◆ **Work item**
What you should give back is a precise copy of the lines below from the one containing "Image resolution: width=374" through the one containing "Screen dimensions: 686x464", with no pictures.

◆ **Given records**

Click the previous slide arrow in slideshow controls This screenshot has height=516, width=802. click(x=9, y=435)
--
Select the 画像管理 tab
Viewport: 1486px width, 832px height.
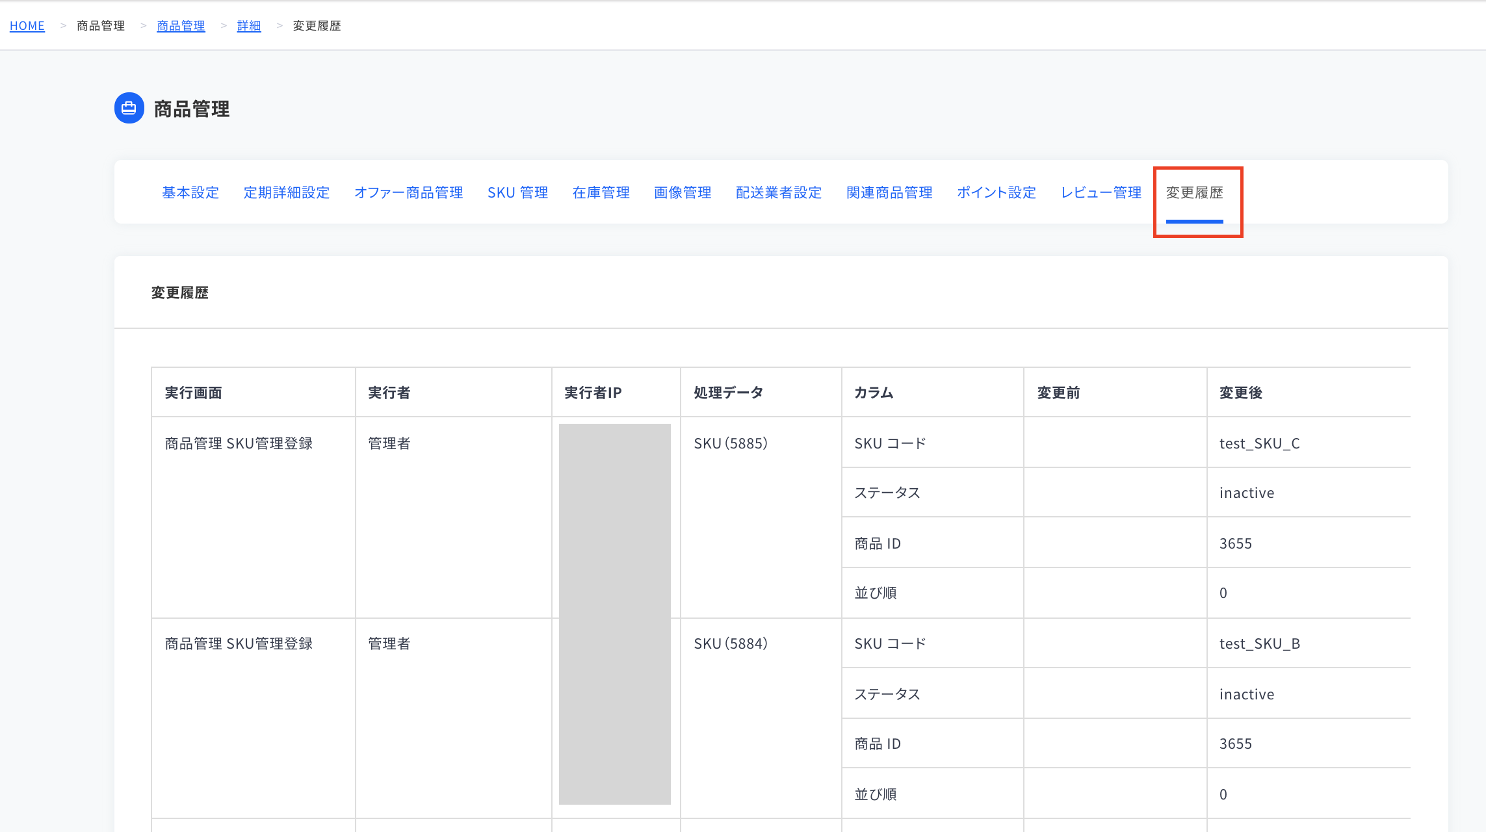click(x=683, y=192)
--
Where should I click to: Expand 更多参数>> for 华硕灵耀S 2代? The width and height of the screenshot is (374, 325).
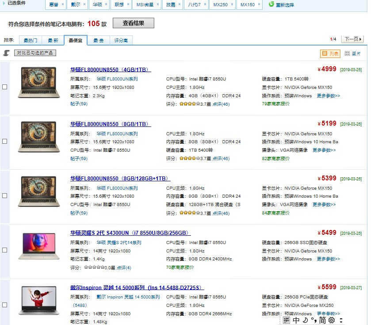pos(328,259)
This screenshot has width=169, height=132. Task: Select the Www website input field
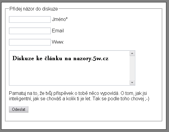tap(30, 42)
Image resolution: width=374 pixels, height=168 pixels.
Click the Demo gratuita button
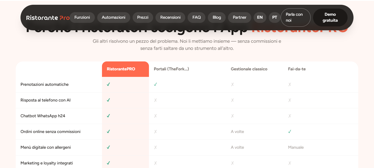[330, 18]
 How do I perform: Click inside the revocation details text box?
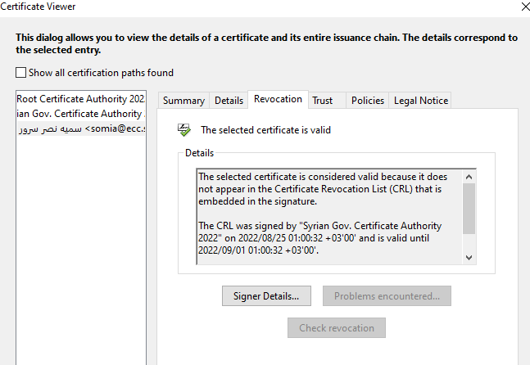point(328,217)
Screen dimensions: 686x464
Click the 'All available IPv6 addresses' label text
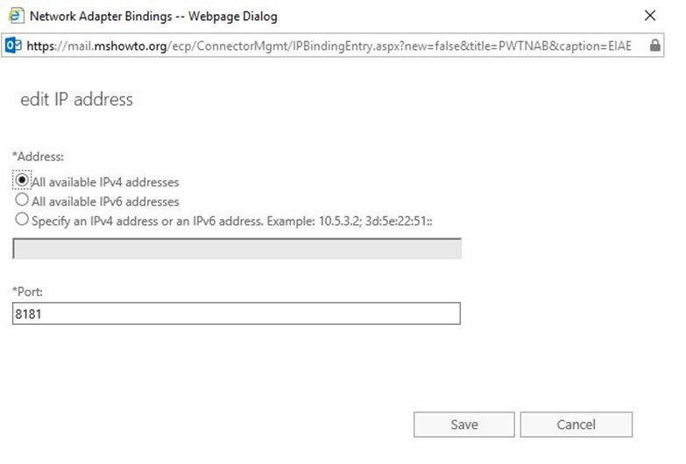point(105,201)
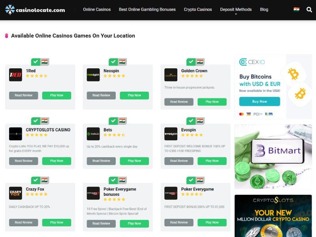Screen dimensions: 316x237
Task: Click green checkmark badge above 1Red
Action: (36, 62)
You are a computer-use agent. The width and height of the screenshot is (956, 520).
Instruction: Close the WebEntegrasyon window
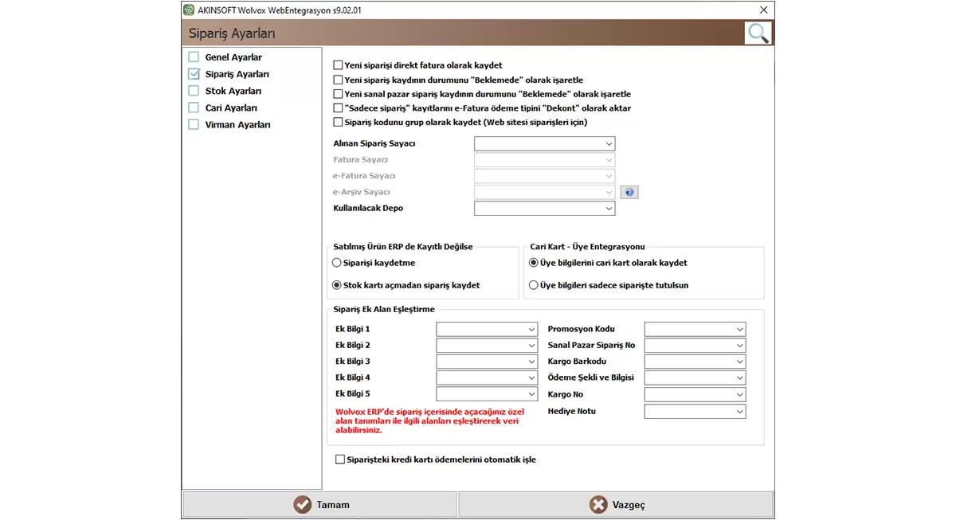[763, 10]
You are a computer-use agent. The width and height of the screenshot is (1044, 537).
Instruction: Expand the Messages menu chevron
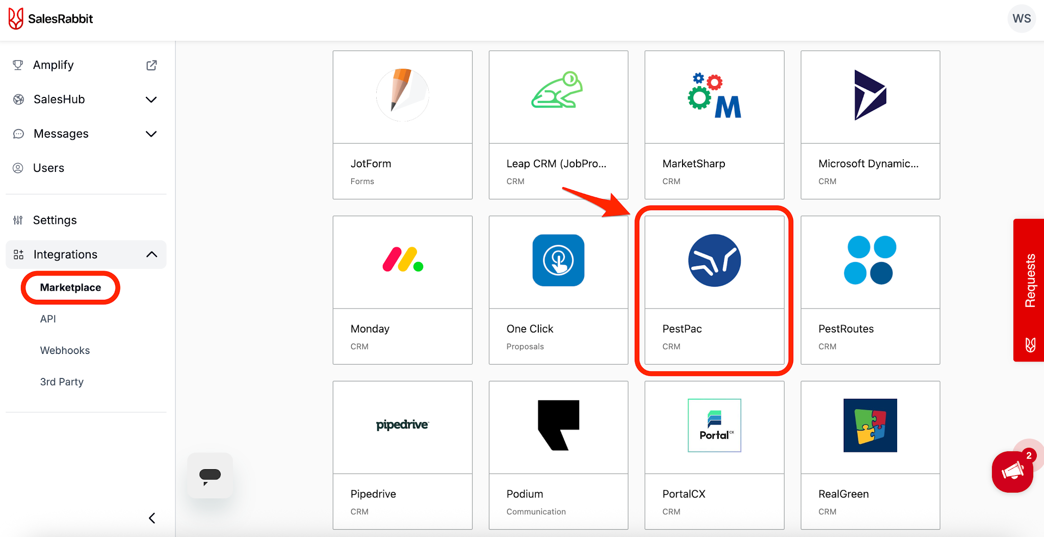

◆ **Exercise response**
Image resolution: width=374 pixels, height=168 pixels.
Click the Demo gratuita button
[330, 18]
 How do I perform: Click inside the revocation details text box?
point(328,217)
Screen dimensions: 686x464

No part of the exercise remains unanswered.